После отделения Штатов, во время работы которых регентша выдвинула на первый план умеренную политику по отношению к реформаторам, 5 февраля 1561 года двор остановился в Фонтенбло, прежде чем предпринять новое путешествие в Реймс для коронации Карла IX. Пока шла церемония, новый герцог Орлеанский, по особому распоряжению регентши, стоял в первом ряду, впереди всех пэров Франции. Она попросила коннетабля Монморанси уступить свое место молодому принцу, но старый человек с тяжелым характером отказался. Тогда она объявила, что Монсеньор (так называли ближайших братьев монарха) будет занимать место выше всех пэров. Итак, Орлеанец встал рядом с королем и возложил ему на голову корону. Со своей обязанностью он справился легко и непринужденно. Представитель Елизаветы Английской, герцог Гетфорд, писал лорду Сесилю, что Орлеанец выглядел привлекательнее короля.

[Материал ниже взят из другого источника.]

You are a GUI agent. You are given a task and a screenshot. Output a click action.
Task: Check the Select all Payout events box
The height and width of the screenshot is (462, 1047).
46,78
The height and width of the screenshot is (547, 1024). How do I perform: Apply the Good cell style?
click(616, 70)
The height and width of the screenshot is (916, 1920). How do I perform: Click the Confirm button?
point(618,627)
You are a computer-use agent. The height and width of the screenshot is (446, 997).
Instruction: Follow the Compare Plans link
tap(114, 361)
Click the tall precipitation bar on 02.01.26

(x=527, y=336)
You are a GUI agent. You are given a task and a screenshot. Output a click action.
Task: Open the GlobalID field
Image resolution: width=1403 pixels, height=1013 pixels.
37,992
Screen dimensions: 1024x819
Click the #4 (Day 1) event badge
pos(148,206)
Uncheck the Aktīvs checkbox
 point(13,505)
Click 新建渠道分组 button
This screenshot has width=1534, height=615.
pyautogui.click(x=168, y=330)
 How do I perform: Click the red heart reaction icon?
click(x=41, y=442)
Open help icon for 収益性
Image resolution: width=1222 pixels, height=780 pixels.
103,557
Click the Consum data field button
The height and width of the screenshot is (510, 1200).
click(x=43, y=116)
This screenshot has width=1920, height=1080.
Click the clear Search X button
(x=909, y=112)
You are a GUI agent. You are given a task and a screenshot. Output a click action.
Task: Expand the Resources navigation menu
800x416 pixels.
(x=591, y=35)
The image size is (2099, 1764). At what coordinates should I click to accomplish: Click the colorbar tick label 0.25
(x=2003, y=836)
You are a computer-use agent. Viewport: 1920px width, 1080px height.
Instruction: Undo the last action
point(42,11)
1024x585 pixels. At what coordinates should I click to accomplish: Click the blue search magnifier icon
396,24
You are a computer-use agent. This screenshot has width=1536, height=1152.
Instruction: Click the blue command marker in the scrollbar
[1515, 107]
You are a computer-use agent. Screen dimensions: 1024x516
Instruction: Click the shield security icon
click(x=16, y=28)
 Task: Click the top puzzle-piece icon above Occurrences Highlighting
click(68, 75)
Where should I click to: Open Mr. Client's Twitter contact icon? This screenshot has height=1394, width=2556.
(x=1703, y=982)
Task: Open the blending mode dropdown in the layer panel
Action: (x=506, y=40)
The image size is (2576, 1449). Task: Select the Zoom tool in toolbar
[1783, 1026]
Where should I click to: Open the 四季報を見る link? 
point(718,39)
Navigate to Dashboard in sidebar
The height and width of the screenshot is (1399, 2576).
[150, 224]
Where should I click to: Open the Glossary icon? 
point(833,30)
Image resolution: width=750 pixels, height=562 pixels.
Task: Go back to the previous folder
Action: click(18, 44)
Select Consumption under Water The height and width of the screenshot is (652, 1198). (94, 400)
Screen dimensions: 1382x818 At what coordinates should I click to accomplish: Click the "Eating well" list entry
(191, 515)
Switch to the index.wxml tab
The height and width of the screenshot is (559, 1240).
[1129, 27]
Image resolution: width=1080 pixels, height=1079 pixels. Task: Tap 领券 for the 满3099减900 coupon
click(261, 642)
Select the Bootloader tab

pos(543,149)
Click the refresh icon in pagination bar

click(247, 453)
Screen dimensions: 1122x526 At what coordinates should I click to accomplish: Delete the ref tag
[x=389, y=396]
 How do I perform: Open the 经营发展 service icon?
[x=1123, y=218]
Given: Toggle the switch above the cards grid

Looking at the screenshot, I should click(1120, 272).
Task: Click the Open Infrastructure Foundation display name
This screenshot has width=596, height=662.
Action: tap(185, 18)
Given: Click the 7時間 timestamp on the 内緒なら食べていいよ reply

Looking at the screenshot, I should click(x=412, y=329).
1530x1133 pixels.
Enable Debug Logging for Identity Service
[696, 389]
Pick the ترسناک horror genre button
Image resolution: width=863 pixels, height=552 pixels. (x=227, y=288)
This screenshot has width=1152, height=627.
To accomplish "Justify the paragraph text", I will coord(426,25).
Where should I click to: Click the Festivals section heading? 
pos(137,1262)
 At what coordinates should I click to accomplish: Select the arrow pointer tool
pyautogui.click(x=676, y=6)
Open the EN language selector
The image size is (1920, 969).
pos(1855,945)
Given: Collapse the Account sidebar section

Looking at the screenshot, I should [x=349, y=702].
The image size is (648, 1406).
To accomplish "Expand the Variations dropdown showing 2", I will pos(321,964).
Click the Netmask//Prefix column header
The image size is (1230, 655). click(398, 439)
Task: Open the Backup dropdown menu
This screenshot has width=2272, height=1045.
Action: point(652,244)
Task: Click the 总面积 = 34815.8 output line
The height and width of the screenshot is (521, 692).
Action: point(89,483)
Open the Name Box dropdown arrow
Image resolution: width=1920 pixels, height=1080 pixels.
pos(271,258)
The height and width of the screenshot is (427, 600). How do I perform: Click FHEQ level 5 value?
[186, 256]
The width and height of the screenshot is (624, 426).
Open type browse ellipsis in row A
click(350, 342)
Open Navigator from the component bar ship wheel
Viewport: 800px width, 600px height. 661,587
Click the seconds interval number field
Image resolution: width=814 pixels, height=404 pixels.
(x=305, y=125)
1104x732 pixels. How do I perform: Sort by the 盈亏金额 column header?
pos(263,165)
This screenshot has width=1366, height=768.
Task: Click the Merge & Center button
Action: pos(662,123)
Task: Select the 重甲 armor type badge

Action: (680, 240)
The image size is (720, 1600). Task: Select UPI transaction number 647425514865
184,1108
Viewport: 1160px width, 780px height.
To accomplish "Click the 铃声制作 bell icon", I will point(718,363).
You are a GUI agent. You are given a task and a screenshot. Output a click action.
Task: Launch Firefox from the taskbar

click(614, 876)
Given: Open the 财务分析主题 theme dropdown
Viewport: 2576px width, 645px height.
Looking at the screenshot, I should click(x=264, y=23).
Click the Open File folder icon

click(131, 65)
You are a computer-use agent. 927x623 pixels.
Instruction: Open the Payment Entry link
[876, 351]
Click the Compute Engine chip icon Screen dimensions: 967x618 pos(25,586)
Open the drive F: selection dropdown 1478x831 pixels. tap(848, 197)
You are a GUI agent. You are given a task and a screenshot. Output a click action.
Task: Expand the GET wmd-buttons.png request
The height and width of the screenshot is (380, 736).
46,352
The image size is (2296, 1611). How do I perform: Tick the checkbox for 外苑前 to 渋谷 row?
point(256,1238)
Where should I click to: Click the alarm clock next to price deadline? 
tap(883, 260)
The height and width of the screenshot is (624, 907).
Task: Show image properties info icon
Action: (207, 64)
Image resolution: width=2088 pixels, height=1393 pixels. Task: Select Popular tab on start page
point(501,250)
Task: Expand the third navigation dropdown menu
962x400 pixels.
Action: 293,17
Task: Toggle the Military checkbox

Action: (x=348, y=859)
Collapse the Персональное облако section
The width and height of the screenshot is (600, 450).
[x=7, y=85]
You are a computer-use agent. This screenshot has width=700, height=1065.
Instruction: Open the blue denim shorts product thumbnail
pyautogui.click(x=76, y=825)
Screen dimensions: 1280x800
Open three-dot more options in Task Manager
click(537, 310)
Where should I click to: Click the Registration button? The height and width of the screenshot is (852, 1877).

Монсеньор вновь появился в обществе на знаменитом собрании в Пуасси в сентябре 1561 года среди самых ярых поборников противоположных конфессий. Поскольку регентша и ее советники решительно отказались от жестокого подавления ереси, и не стоял вопрос использования методов Святой Инквизиции, разве нельзя было надеяться на примирение? Двор придавал этой встрече большое значение, несмотря на то, что не было ничего более иллюзорного, чем попытка объединить в ораторских состязаниях столь противоположные идеологии католицизма и кальвинизма. В сопровождении матери, братьев, сестры Маргариты, Карл IX открыл собрание и председательствовал на нем, будто речь шла о Генеральных Штатах. Католиков возмущало, что дети присутствуют на спорах о вере. Самый ярый из присутствующих ортодоксов, кардинал Турнонский, взбешенный речью Теодора де Бэза, слишком хорошо защищавшего положения кальвинистов, не удержался и сказал Екатерине: «…И вы потерпите, что такие ужасные вещи произносятся перед королем и вашими детьми в их нежном и невинном возрасте?» Казалось, королева-мать благосклонно прислушивалась к посулам реформаторов. Может быть, она думала, что будущее принадлежит реформе? Не хотела ли обеспечить себе возможность выбора? В 1561 году паруса Евангелия надувал попутный ветер. Съезд в Муасси, как вид официального признания реформаторской церкви, укрепил надежды гугенотов. Не подверглась ли Екатерина влиянию Теодора де Бэза и не уступила ли в какой-то мере его авторитету? Ученик Кальвина произвел на собрание очень сильное впечатление. Как признает в своих «Мемуарах» его противник Клод Агон, он «…всех переболтал, лицом и жестами привлекая сердца слушателей…». Екатерине, говорит он, видимо, «…очень понравилось…» его слушать, и на следующий день во время выступления кардинала Лотарингского она «очень по-дружески» заговорила с ним. Бэз сообщил Кальвину, что она подала ему большие надежды («spem mihi magnam fecit», писал он на латинском языке, которым пользовался для своей корреспонденции). В других письмах тому же Кальвину он упоминал о своих речах перед королевой, направленных на то, чтобы получить у королевского Совета согласие на благоприятное для реформаторов изменение законодательства.